Portable bacterial identification system based on elastic light scatter patterns
1 School of Mechanical Engineering, Purdue University, West Lafayette, IN, 47907, USA
2 School of Electrical and Computer Engineering, Purdue University, West Lafayette, IN, 47907, USA
3 Visiting researcher, Cytometry Laboratory, Purdue University, West Lafayette, IN, 47907, USA
4 Dr. J. Paul Robinson Purdue University Cytometry Laboratory, Bindley Bioscience Center, Purdue University, 1203 West State Street, Discovery Park, West Lafayette, IN, 47907, USA
5 Department of Basic Medical Sciences, Purdue University, West Lafayette, IN, 47907, USA
6 Department of Medicinal Chemistry and Molecular Pharmacology, Purdue University, West Lafayette, IN, 47907, USA
7 Weldon School of Biomedical Engineering, Purdue University, West Lafayette, IN, 47907, USA
Journal of Biological Engineering 2012, 6:12 doi:10.1186/1754-1611-6-12Published: 28 August 2012
Conventional diagnosis and identification of bacteria requires shipment of samples to a laboratory for genetic and biochemical analysis.

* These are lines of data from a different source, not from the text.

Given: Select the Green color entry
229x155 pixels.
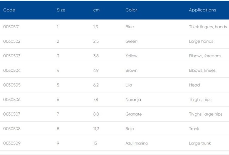Looking at the screenshot, I should pyautogui.click(x=131, y=41).
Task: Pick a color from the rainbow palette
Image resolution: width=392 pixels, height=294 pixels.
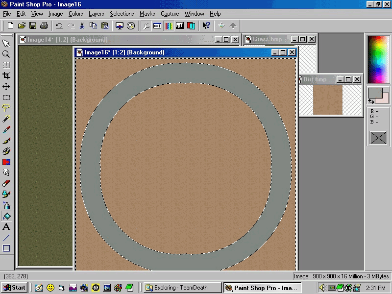Action: (378, 60)
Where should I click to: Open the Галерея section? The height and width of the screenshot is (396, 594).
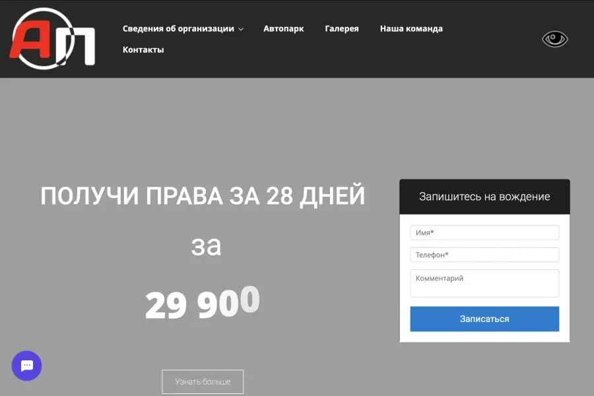pyautogui.click(x=342, y=29)
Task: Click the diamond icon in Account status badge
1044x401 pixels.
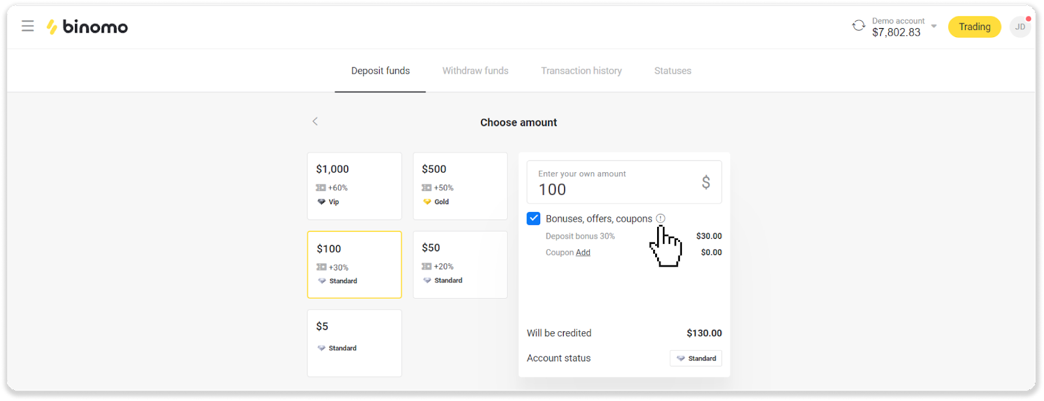Action: (x=681, y=359)
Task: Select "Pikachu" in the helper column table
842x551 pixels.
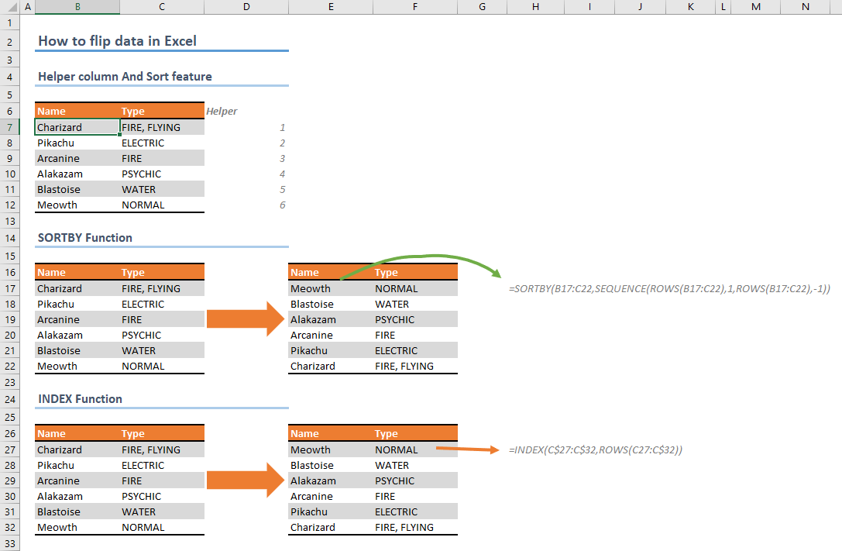Action: [x=55, y=143]
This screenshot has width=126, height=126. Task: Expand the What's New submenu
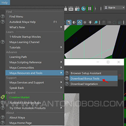(x=61, y=27)
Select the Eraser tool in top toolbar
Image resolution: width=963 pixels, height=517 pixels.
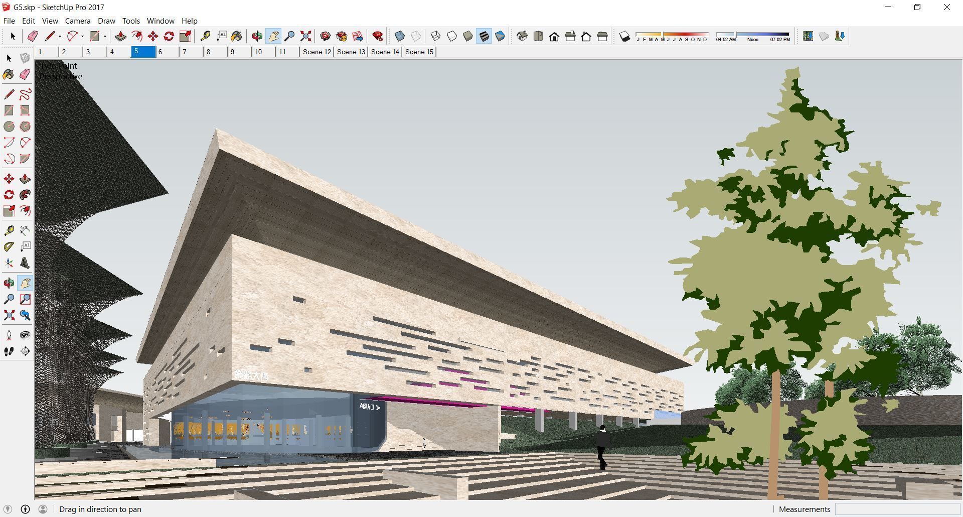point(33,36)
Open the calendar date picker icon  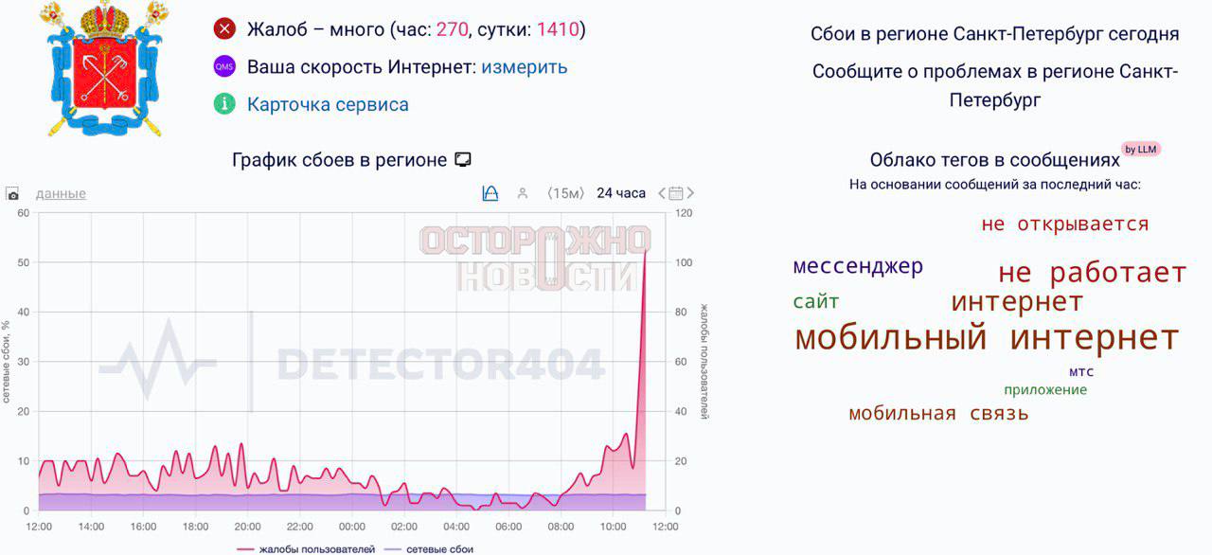tap(676, 193)
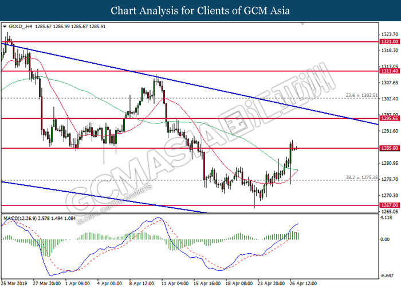Click the dropdown arrow beside GOLD_,H4

(x=5, y=26)
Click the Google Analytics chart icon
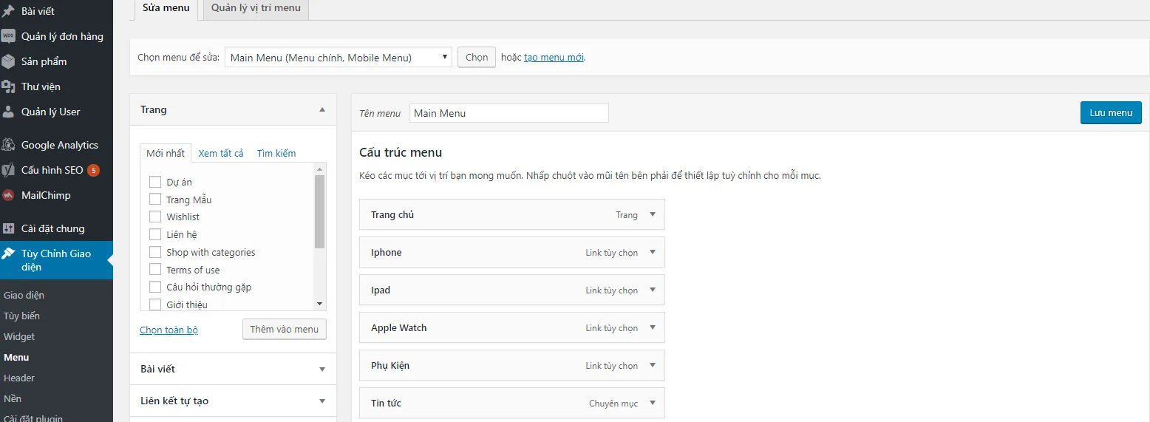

This process can take days and imposes significant delay to action in situations where timely intervention can save lives and reduce associated costs. To enable faster response to an outbreak, a low-cost, small-footprint, portable microbial-identification instrument using forward scatterometry has been developed.
This device, weighing 9 lb and measuring 12 × 6 × 10.5 in., utilizes elastic light scatter (ELS) patterns to accurately capture bacterial colony characteristics and delivers the classification results via wireless access. The overall system consists of two CCD cameras, one rotational and one translational stage, and a 635-nm laser diode. Various software algorithms such as Hough transform, 2-D geometric moments, and the traveling salesman problem (TSP) have been implemented to provide colony count and circularity, centering process, and minimized travel time among colonies.
Experiments were conducted with four bacteria genera using pure and mixed plate and as proof of principle a field test was conducted in four different locations where the average classification rate ranged between 95 and 100%.